-- begin Given passage --
As for your question, however, I can steal the slogan of the Staples office supply chain and declare “Yeah, we’ve got that.” I actually did a column on this question back in 1999, which is, even as we speak, snoozing peacefully in my online archives at www.word-detective.com. But 1999 was a long time ago, so it can’t hurt to revisit the topic.
The reason you didn’t notice the answer to your question in our archives is that the phrase is properly spelled “scot-free,” with only one “t.” That correction, of course, raises the next question many folks have about “scot-free,” which is its relation to Scotland (and the Scots who live there). There isn’t one. Really. No connection whatsoever.
The “scot” in “scot-free” is an English word taken from Old Norse, where it meant “tax or assessment.” In the Middle Ages in England, each town levied a general tax on residents which was called the “scot.” If for some reason a citizen was ruled exempt from the tax, he was said to go “scot-free.” This tax-related literal sense of the phrase first appeared in the 13th century. But by the 16th century “scot-free” was being used in its more general modern sense of “exempt from punishment, responsibility or blame” (“She should not, for all the trouble she has cost you, go away scot-free,” 1740).
-- end Given passage --
-- begin Source material --
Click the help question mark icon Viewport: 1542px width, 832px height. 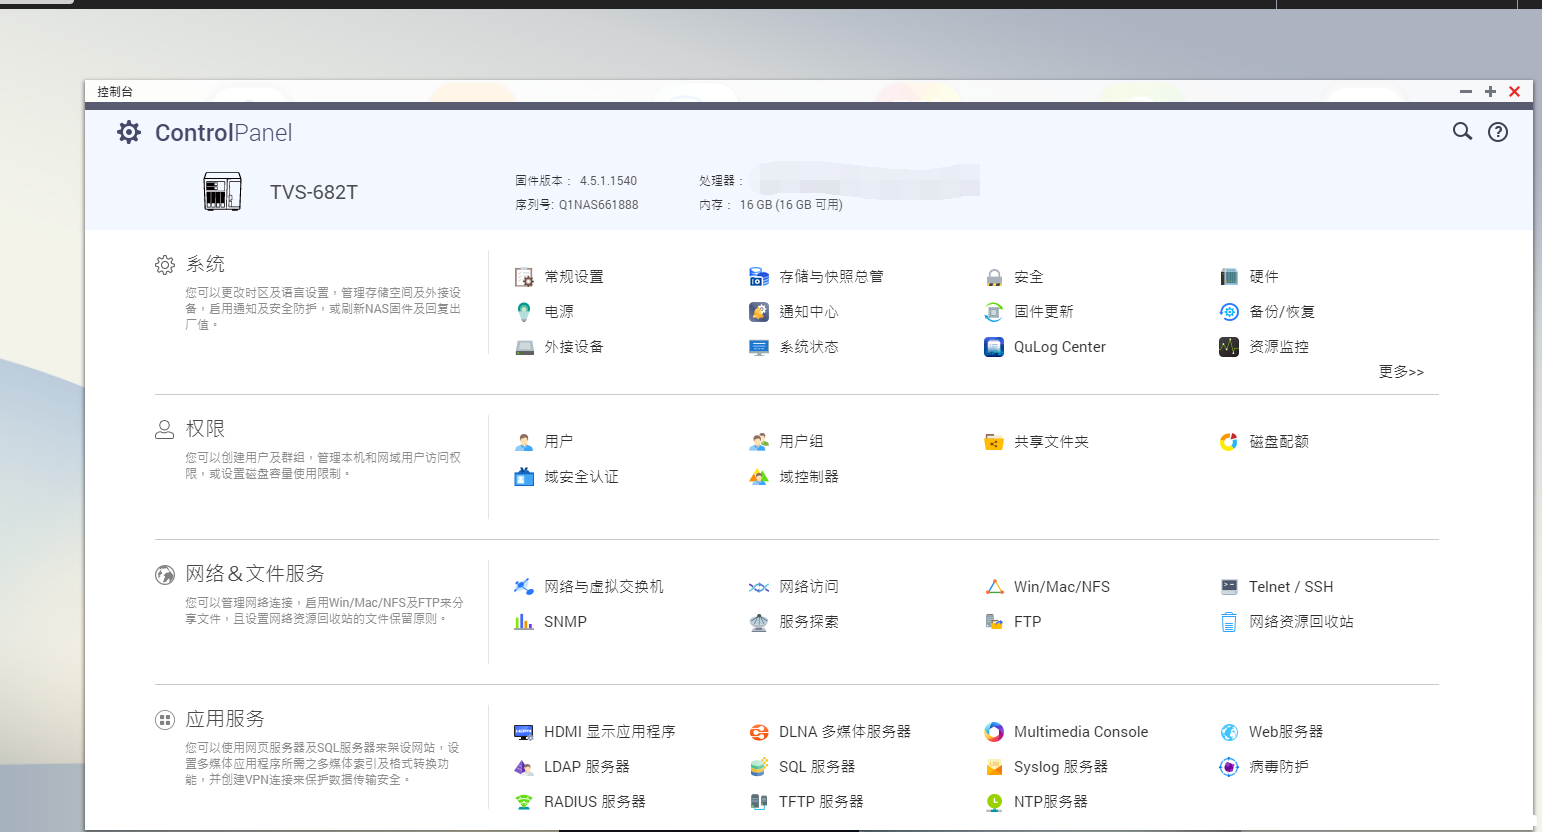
-- end Source material --
#### [Tasks to complete]
a: List every year or century named in the passage about the phrase "scot-free," each only once.
b: Write the next paragraph of the passage explaining the phrase "scot-free."

#### [Answers to the problems]
a:
1999
13th century
16th century
1740

b:
Speaking of words that sound as if they must have something to do with Scotland but don’t, “scotch,” meaning “to abruptly deflate or disprove” a rumor or theory, is another. This “scotch” comes from the Old French word “escocher,” meaning “to cut.” In this case it meant to “cut out” or destroy a rumor. It is, in fact, the same non-Scottish “scotch” as is found in the name of the children’s game “hopscotch,” referring to the playing lines cut into or drawn on the ground. And while we’re at it, butterscotch candy doesn’t come from you-know-where. It’s called that because it is made from butter and used to be cut (“scotched”) into small pieces.